» **AIM OF THE TASK**
Replace "How do I perform" with "How can I perform" everywhere it appears in the entries below, and repeat the lines with nothing else changed.
═══ RECORD SET ═══
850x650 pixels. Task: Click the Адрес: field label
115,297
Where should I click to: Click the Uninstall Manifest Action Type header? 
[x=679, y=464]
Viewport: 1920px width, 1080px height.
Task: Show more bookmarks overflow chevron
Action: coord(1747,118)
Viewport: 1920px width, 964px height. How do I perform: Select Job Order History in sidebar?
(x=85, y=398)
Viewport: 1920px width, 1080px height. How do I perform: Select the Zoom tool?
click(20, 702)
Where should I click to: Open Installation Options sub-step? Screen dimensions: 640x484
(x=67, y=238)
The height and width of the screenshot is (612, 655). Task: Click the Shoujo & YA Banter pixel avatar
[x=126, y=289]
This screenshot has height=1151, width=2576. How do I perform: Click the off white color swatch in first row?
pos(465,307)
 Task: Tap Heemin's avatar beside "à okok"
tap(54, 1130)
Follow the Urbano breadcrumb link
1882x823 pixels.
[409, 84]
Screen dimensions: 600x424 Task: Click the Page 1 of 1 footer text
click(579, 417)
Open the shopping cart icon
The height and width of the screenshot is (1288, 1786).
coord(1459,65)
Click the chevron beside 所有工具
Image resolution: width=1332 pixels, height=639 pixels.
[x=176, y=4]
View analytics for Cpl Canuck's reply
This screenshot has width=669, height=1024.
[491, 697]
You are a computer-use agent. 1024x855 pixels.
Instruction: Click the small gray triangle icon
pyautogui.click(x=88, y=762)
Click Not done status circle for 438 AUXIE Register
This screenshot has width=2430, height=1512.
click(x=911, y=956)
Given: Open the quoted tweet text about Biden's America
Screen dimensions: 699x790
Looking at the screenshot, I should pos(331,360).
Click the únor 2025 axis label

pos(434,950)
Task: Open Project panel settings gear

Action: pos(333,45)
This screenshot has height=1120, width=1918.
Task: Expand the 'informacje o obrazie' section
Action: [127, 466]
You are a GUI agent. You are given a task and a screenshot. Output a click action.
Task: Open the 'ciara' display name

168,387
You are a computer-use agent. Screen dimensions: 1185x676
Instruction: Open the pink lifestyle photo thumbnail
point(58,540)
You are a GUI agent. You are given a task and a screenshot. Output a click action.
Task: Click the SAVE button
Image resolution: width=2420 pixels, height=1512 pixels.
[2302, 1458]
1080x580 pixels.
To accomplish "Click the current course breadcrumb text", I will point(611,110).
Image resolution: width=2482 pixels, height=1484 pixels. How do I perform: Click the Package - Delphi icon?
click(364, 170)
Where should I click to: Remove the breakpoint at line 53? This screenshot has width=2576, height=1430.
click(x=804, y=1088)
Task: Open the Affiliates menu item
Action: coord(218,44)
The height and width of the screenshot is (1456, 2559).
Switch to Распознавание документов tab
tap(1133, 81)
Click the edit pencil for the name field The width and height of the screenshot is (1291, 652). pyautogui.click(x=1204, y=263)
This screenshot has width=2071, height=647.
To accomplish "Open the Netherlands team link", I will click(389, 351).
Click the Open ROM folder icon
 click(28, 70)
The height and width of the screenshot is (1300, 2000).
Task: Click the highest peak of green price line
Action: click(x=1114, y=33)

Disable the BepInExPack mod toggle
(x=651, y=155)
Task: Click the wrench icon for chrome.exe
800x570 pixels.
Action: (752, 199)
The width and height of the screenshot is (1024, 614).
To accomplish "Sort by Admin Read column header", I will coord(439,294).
═══
» **FINAL ANSWER**
850x650 pixels. Task: Click the Адрес: field label
115,297
Where should I click to: Click the Uninstall Manifest Action Type header? 
[x=679, y=464]
Viewport: 1920px width, 1080px height.
Task: Show more bookmarks overflow chevron
Action: coord(1747,118)
Viewport: 1920px width, 964px height. How can I perform: Select Job Order History in sidebar?
(x=85, y=398)
Viewport: 1920px width, 1080px height. How can I perform: Select the Zoom tool?
click(20, 702)
Where should I click to: Open Installation Options sub-step? Screen dimensions: 640x484
(x=67, y=238)
The height and width of the screenshot is (612, 655). Task: Click the Shoujo & YA Banter pixel avatar
[x=126, y=289]
This screenshot has height=1151, width=2576. How can I perform: Click the off white color swatch in first row?
pos(465,307)
 Task: Tap Heemin's avatar beside "à okok"
tap(54, 1130)
Follow the Urbano breadcrumb link
1882x823 pixels.
[409, 84]
Screen dimensions: 600x424 Task: Click the Page 1 of 1 footer text
click(579, 417)
Open the shopping cart icon
The height and width of the screenshot is (1288, 1786).
coord(1459,65)
Click the chevron beside 所有工具
Image resolution: width=1332 pixels, height=639 pixels.
[x=176, y=4]
View analytics for Cpl Canuck's reply
This screenshot has width=669, height=1024.
[491, 697]
You are a computer-use agent. 1024x855 pixels.
Instruction: Click the small gray triangle icon
pyautogui.click(x=88, y=762)
Click Not done status circle for 438 AUXIE Register
This screenshot has width=2430, height=1512.
click(x=911, y=956)
Given: Open the quoted tweet text about Biden's America
Screen dimensions: 699x790
Looking at the screenshot, I should pos(331,360).
Click the únor 2025 axis label

pos(434,950)
Task: Open Project panel settings gear

Action: pos(333,45)
This screenshot has height=1120, width=1918.
Task: Expand the 'informacje o obrazie' section
Action: [127, 466]
You are a GUI agent. You are given a task and a screenshot. Output a click action.
Task: Open the 'ciara' display name

168,387
You are a computer-use agent. Screen dimensions: 1185x676
Instruction: Open the pink lifestyle photo thumbnail
point(58,540)
You are a GUI agent. You are given a task and a screenshot. Output a click action.
Task: Click the SAVE button
Image resolution: width=2420 pixels, height=1512 pixels.
[2302, 1458]
1080x580 pixels.
To accomplish "Click the current course breadcrumb text", I will point(611,110).
Image resolution: width=2482 pixels, height=1484 pixels. How can I perform: Click the Package - Delphi icon?
click(364, 170)
Where should I click to: Remove the breakpoint at line 53? This screenshot has width=2576, height=1430.
click(x=804, y=1088)
Task: Open the Affiliates menu item
Action: coord(218,44)
The height and width of the screenshot is (1456, 2559).
Switch to Распознавание документов tab
tap(1133, 81)
Click the edit pencil for the name field The width and height of the screenshot is (1291, 652). pyautogui.click(x=1204, y=263)
This screenshot has width=2071, height=647.
To accomplish "Open the Netherlands team link", I will click(389, 351).
Click the Open ROM folder icon
 click(28, 70)
The height and width of the screenshot is (1300, 2000).
Task: Click the highest peak of green price line
Action: click(x=1114, y=33)

Disable the BepInExPack mod toggle
(x=651, y=155)
Task: Click the wrench icon for chrome.exe
800x570 pixels.
Action: (752, 199)
The width and height of the screenshot is (1024, 614).
To accomplish "Sort by Admin Read column header", I will coord(439,294).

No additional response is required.